This Pumpkin Bread Pudding is rich and delicious. It is made with croissants which creates a dish that melts in your mouth in delicious flaky layers. It has a wonderful pumpkin fall flavor and is topped with a delicious caramel sauce.
One of my ALL TIME FAVORITE recipes on the blog is the BEST EVER Croissant Bread Pudding. It is a crowd pleaser and and absolute stunning recipe. Everyone who tries it is RAVES about it. I decided it was time for a fall remix on the recipe and this new recipe is a HUGE HIT!

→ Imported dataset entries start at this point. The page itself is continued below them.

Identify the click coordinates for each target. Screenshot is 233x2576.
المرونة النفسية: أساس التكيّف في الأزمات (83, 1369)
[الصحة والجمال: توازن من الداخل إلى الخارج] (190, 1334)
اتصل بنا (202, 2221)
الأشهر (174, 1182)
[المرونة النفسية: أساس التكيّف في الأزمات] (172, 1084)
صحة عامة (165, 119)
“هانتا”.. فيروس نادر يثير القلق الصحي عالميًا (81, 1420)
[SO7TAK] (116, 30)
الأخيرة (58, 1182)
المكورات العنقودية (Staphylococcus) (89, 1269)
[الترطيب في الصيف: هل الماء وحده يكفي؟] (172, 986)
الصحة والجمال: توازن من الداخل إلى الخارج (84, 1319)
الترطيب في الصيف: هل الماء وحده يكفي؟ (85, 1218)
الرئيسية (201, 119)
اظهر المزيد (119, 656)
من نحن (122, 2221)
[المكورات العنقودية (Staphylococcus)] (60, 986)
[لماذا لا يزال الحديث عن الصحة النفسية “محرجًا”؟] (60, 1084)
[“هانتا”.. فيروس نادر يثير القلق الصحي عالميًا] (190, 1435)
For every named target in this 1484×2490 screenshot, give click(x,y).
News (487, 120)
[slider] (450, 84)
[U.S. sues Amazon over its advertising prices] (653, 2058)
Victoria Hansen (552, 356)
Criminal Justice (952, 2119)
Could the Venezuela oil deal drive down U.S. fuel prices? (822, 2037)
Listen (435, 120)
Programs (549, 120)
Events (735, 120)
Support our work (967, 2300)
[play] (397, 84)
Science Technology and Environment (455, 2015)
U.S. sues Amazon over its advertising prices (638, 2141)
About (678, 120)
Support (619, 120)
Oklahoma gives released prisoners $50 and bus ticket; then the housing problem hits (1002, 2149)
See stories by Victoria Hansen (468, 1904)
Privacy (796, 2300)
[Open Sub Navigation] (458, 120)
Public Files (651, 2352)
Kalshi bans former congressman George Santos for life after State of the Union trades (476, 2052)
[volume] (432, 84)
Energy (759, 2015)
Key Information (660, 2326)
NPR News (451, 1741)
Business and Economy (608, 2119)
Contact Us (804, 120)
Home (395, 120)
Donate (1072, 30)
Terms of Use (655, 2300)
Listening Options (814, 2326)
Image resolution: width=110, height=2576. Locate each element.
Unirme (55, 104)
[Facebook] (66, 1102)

After eating croissant bread pudding I can’t imagine using any other bread. The croissant brings flaky layers and an absolute delicious texture to the recipe. With pumpkin in the milk/egg mixture, it brings fall to life in each and every bite. The Brown Sugar Syrup is the perfect finishing touch and really ties the recipe together.
- 10 cups croissants, cut into 1 inch cubes
- ¾ cup heavy cream
- 15 ounces pumpkin puree
- ½ cup sugar
- 1 cup brown sugar
- 6 eggs
- 1¼ cups whole milk
- 2 Tablespoon maple syrup
- 1 Tablespoon vanilla
- 1 teaspoon cinnamon
- ½ teaspoon salt
- ½ cup butter
- ¾ cup brown sugar
- ½ cup buttermilk
- 1 teaspoon baking soda
- 1 teaspoon vanilla
- Spray a 9x13 inch baking dish with cooking spray.
- Place cubed croissants in the baking dish.
- In a large mixing bowl, combine cream, pumpkin puree, sugar, brown sugar, eggs, milk, syrup, vanilla, cinnamon, and salt. Mix well.
- Pour over the croissants.
- Refrigerate for at least 4 hours or overnight.
- Preheat oven to 350 degrees F.
- Bake for 40 to 50 minutes or until the pudding puffs up in the middle and egg mixture is cooked through.
- Serve with brown sugar syrup.
- In a medium sauce pan combine butter, brown sugar, and buttermilk. Cook over medium high heat until mixture come to a boil.
- Remove from heat and stir in baking soda and vanilla.